Le 1er mars, un sondage n'accuse que cent quatre-vingts brasses de profondeur, le fond est de roches et de gravier. La température est de 1°9 à la surface et de 0,2 au fond de la mer. Le 2 mars est reconnue, au large de la Terre Louis-Philippe, une île qui reçoit le nom d'île de l'Astrolabe. Le lendemain, une grande baie ou plutôt un canal, auquel on donne le nom de canal d'Orléans, est relevé entre la Terre Louis-Philippe et une bande haute et rocheuse qui, selon d'Urville, serait le commencement des terres de Trinité, jusqu'alors très incorrectement tracées.

Ainsi donc, depuis le 26 février jusqu'au 5 mars, d'Urville resta en vue de la côte, la longeant à peu de distance, mais n'étant cependant pas maître de ses manœuvres, à cause des brumes et des pluies qui se succédèrent sans arrêter. Tout, du reste, annonçait un dégel bien accentué; à midi, la température s'élevait jusqu'à cinq degrés au-dessus de zéro; partout, des glaces coulaient des filets d'eau, des blocs entiers se détachaient et tombaient dans la mer avec un bruit formidable; enfin un vent d'ouest ne cessait pas de souffler en grande brise.

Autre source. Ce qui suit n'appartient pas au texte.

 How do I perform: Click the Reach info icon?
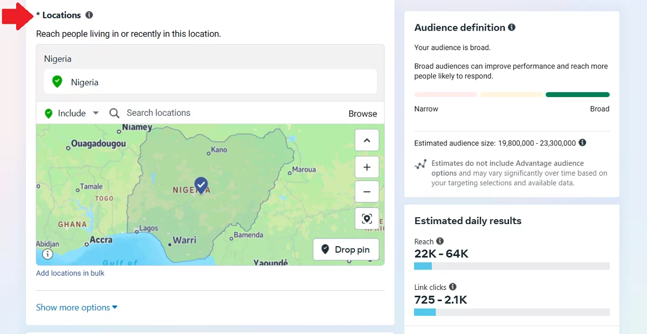(440, 241)
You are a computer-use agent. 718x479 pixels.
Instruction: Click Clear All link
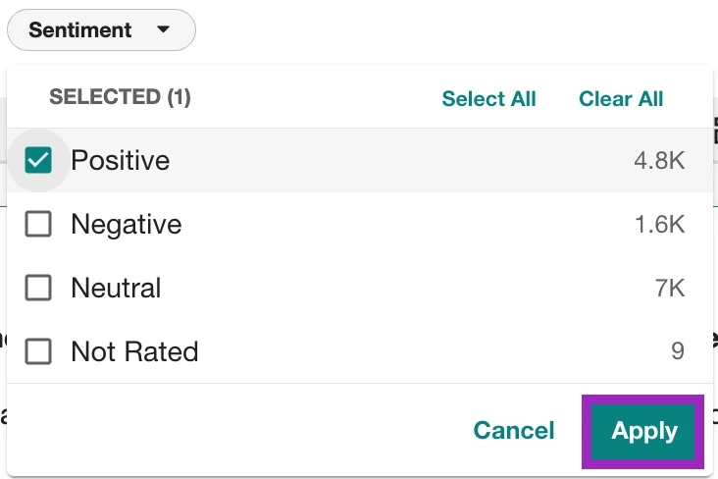coord(621,99)
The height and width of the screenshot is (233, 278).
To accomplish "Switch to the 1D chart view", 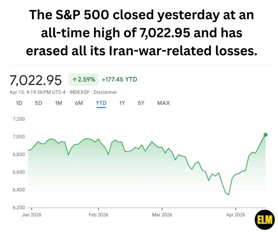I will pos(19,103).
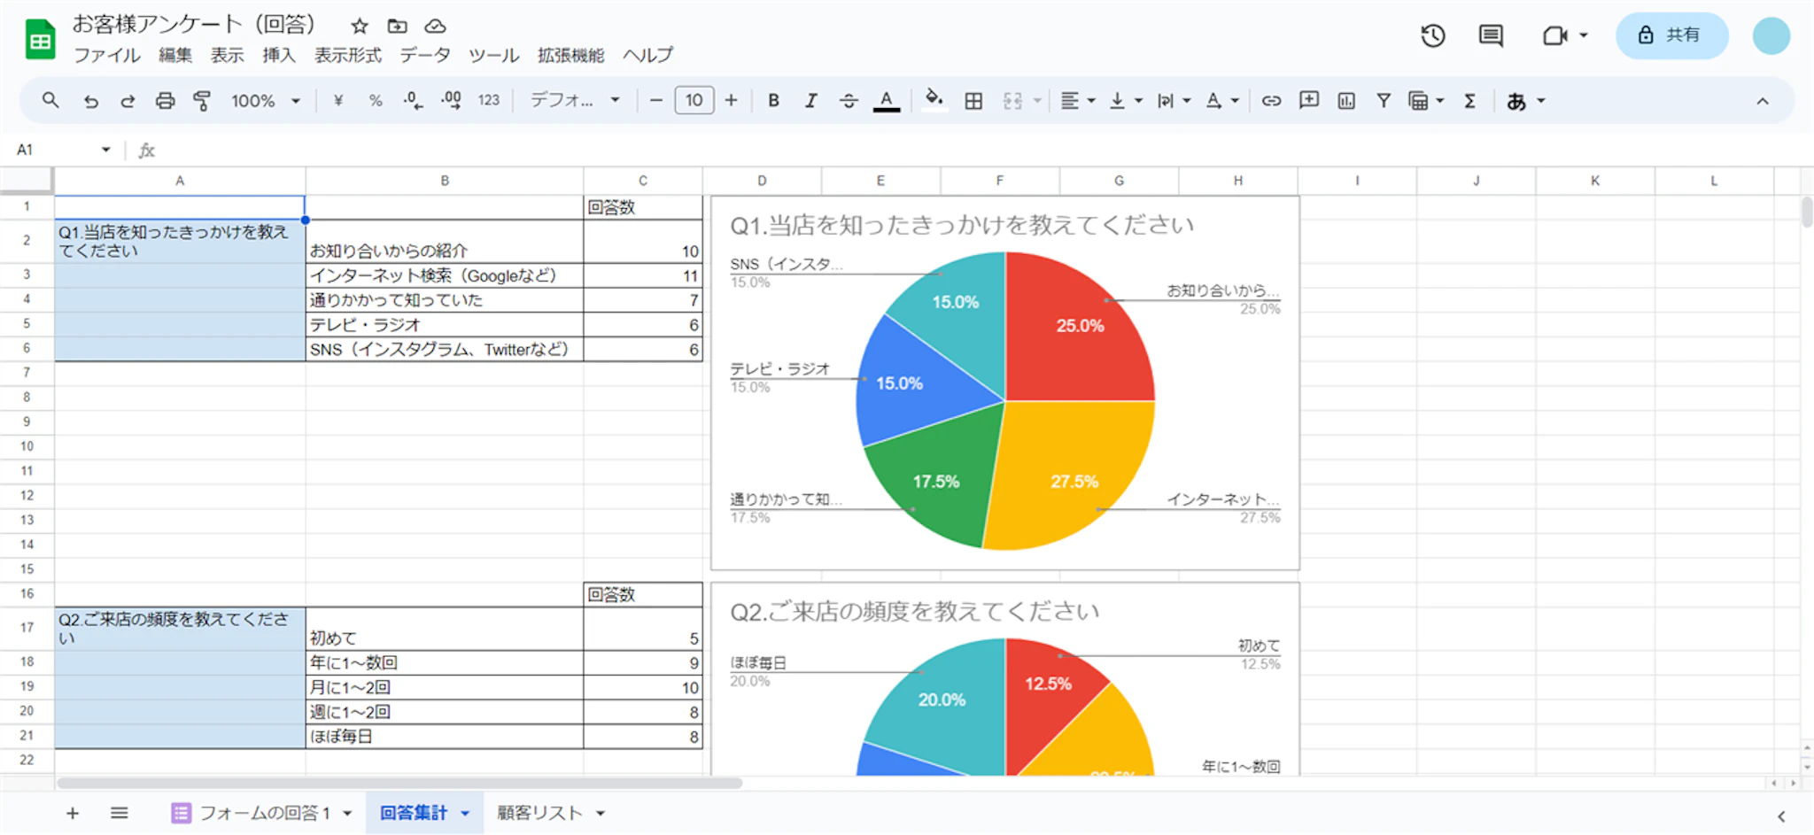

Ce fut même la raison qui empêcha d'Urville de pousser plus loin son exploration. La mer était très dure, la pluie fréquente et la brume continuelle. Il dut donc s'éloigner de cette côte dangereuse et remonter vers le nord, où, dès le lendemain, il relevait les îles les plus occidentales du Nouveau-Shetland.